▸ **Vorgegebener Text**
Oder du findest einen Partner, der dir Freiheit und Autonomie gibt – und hältst es nicht aus. Du argwöhnst, dass er dich nicht ausreichend liebt, dass du ihm gleichgültig bist, lässt deine Leben um ihn und sein Verhalten dir gegenüber kreisen – und kreierst selbst jene Enge, die dir so sehr vertraut ist. 

Ja, es ist absurd – unser SYSTEM schreit nach genau dem, was es gewohnt ist, obwohl dieses Gewohnte uns schadet, beschränkt und seelische Schmerzen zufügt.

Es ist absurd.

Unser SYSTEM schreit nach genau dem, was es gewohnt ist, obwohl dieses Gewohnte uns schadet, beschränkt und seelische Schmerzen zufügt.

Deine Beziehungs-Blaupause

 

Egal, welche „Färbung“ DEINE persönliche Prägung hat: DEIN System hat einen bestimmten „Imprint“.

▸ **Datenbereich**

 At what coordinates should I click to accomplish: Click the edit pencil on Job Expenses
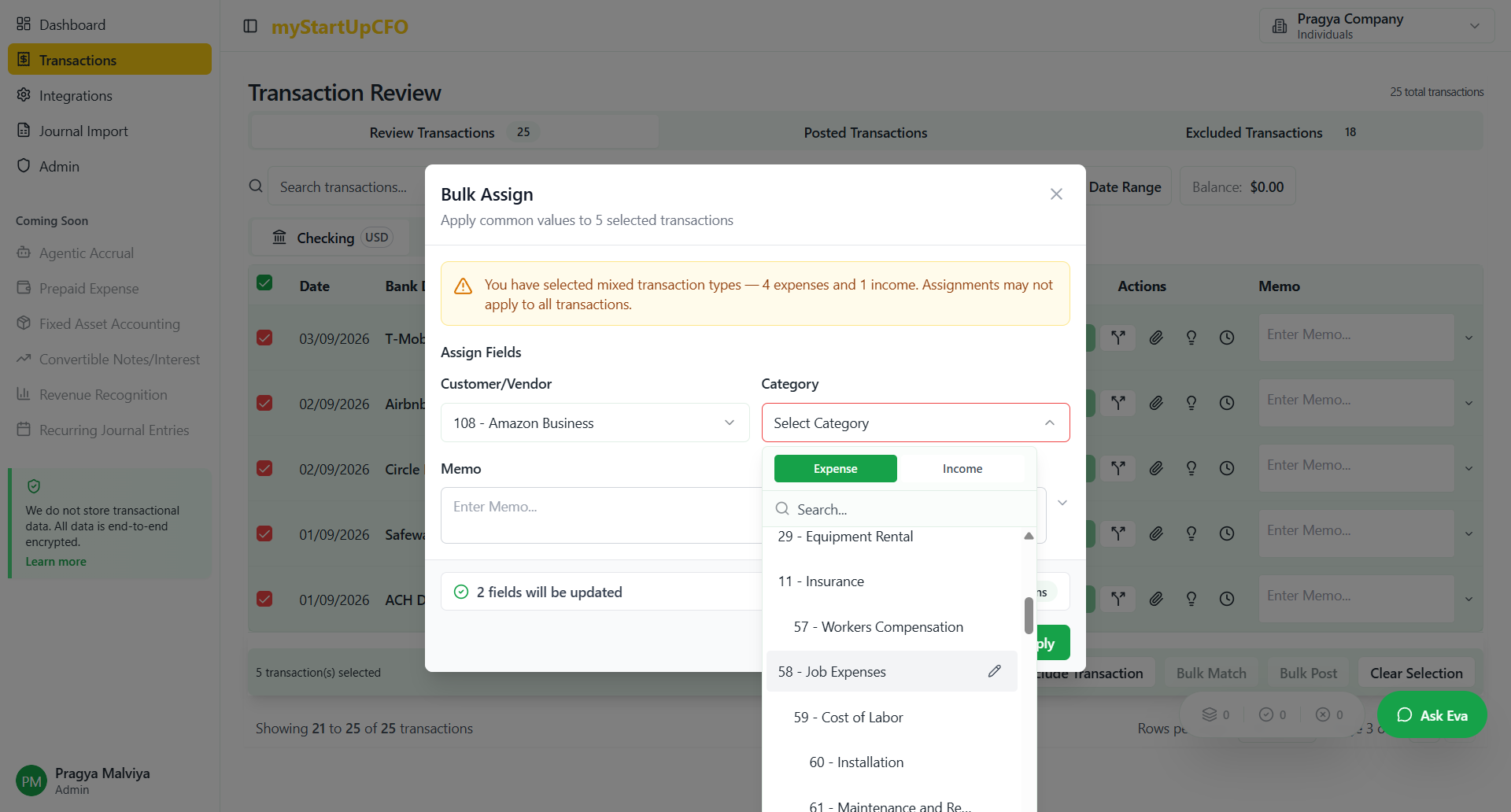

▸ **Zu erledigende Aufgaben**
**a.** Gib bitte aus dem Text über Beziehungsprägung den Abschnitt von „Oder du findest“ bis einschließlich „Es ist absurd.“ wortgetreu wieder.
**b.** Setze den Text über Beziehungsprägung im Anschluss an seinen letzten Satz fort.
Die Auflistung stammt aus einer anderen Quelle.

▸ **Lösungen zur Übung**
**a.**
Oder du findest einen Partner, der dir Freiheit und Autonomie gibt – und hältst es nicht aus. Du argwöhnst, dass er dich nicht ausreichend liebt, dass du ihm gleichgültig bist, lässt deine Leben um ihn und sein Verhalten dir gegenüber kreisen – und kreierst selbst jene Enge, die dir so sehr vertraut ist. 

Ja, es ist absurd – unser SYSTEM schreit nach genau dem, was es gewohnt ist, obwohl dieses Gewohnte uns schadet, beschränkt und seelische Schmerzen zufügt.

Es ist absurd.

**b.**
So etwas wie eine Beziehungs-Blaupause. Sie ist in dein Gehirn, dein Nervensystem „tätowiert“.

Sie ist ganz tief einprogrammiert. 

Diese unbewussten Prägungen sind der Grund dafür, dass wir oft in Beziehungen verharren, die uns nicht gut tun.

Oder Partner abstoßen und ablehnen, die uns gut tun WÜRDEN.

Oder Beziehungen, die das Potenzial haben, uns glücklich zu machen, sabotieren.

Vielleicht kennst auch du super intelligente, attraktive und erfolgreiche Frauen, die in Beziehungen bleiben, die so offensichtlich toxisch sind, dass man sich die Haare raufen möchte. Dann fragen wir uns: „Wie kann sie nur? Sieht sie nicht, dass sie etwas Besseres verdient hat? Ist ihr nicht klar, dass es hunderte wundervolle, reife, bewusste Männer gibt, die alles geben würden, um mit ihr zusammen zu sein? Und sie bleibt bei DIESEM TYPEN!“

Vielleicht bist du selbst eine dieser Frauen. 

Oder du forderst in deiner Beziehung nicht ein, was dir zusteht. 

Du verkümmerst emotional, du verhungerst seelisch, bist zutiefst einsam oder verletzt.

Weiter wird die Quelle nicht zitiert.